Divertimento: non hanno allora torto gli inglesi per cui recitare è to play, giocare, con l’imprevedibilità della scommessa e dell’ignoto.
Assolutamente. Arrivo sui set sempre molto preparata, con le mie idee e il mio studio a casa ma sono pronta a vivere il momento e quello che accade. In un’intervista, Lino Guanciale ha detto di me una frase che mi ha fatto molto piacere: “Silvia ti obbliga a essere te stesso senza vie di mezzo”. Questo perché non riesco a rimanere in silenzio o a tenermi per me qualcosa sul set: la devo dire o vado in un’altra direzione. Ed è bello perché molto spesso anche chi sta con me mi segue. È qualcosa che ho appreso dagli altri ma di cui ho fatto tantissimo tesoro.
Apprendere fa tornare alla mente lo studio. Qual è il più grande insegnamento che l’Accademia d’Arte Drammatica Silvio D’Amico ti ha impartito?
Sono un’attrice legata all’accademia in quanto scuola.
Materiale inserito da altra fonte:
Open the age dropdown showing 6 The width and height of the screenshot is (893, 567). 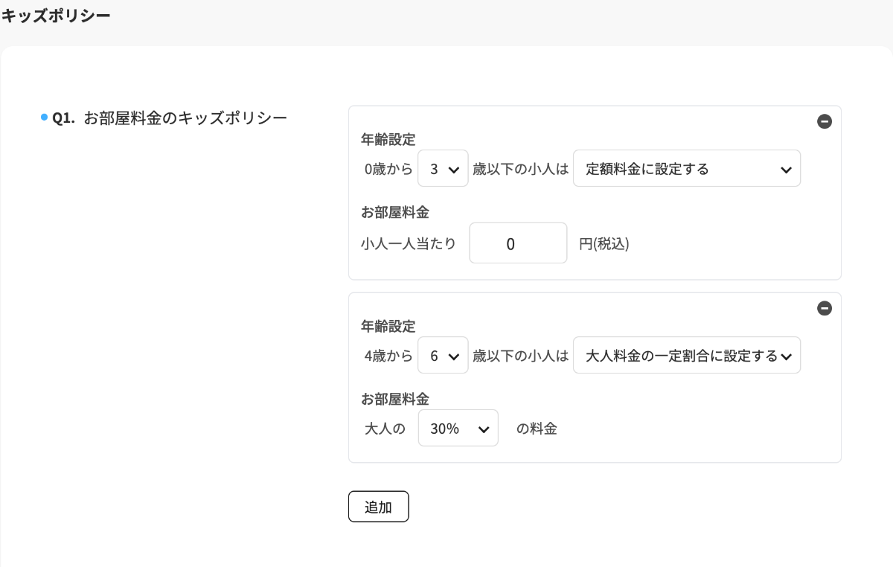pyautogui.click(x=443, y=356)
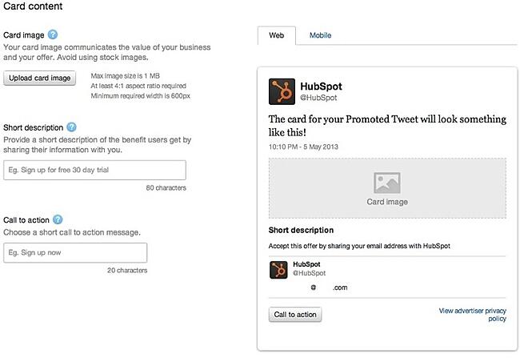Focus the Short description text field

[x=94, y=170]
Occorre avere quella formazione che il permesso accademico ti dà mettendoti dentro una palestra dentro cui puoi sbagliare tutte le volte che vuoi. Lo capisci però solo dopo: quando a 19 anni, giovanissima, ero lì che arrabattavo, mi arrabbiavo tutte le volte senza aver ancora realizzato che era un contenitore sicuro nel quale puoi provare e riprovare senza niente che ti demolisca tanto quanto i “no” fuori. Perché ogni “no” fuori sono un’occasione e un lavoro persi: dentro la scuola, hai sempre la possibilità di rimediare.
Sono capitata alla Silvio D’Amico in anni fortunati, in cui noi allievi abbiamo avuto una grande varietà di maestri con cui confrontarti. Non c’erano diktat, per cui potevi apprendere qualcosa da uno e qualcos’altro da un altro ancora, l’ideale per chi come me non ama seguire soltanto un metodo.
Cosa hai provato quando per la prima volta si è accesa per te la luce della telecamera o della macchina da presa?
Ho un ricordo molto chiaro e lucido di quel momento. Ero ancora studentessa all’Accademia e stavo preparando un saggio quando sono andata a sostenere un provino per Giuseppe Piccioni (per il film Il rosso e il blu, ndr) senza alcun rudimento sul cinema dato che non avevo nemmeno mai girato un cortometraggio o uno spot, niente di niente. Il regista, presente con la casting director, mi disse che non avrei dovuto far niente di fronte alla camera: dovevo solo stare in silenzio e guardare in macchina. Ma quando si è accesa la luce mi sono sentita come dentro a una bolla o a una lente di ingrandimento che amplificava tutto ma che allo stesso tempo mi rassicurava. Mi restituiva un senso di placidità e di espansione dell’anima.
In una delle scene cruciali del film L’invenzione di noi due, Nadia fa un discorso a Milo che mette in opposizione “deludere” e “illudere”. Cosa sceglie Silvia D’Amico tra le due azioni?
Domanda complessa. Ma io non illudo mai: semmai, a costo di essere me stessa, deludo, però non riesco a mentire.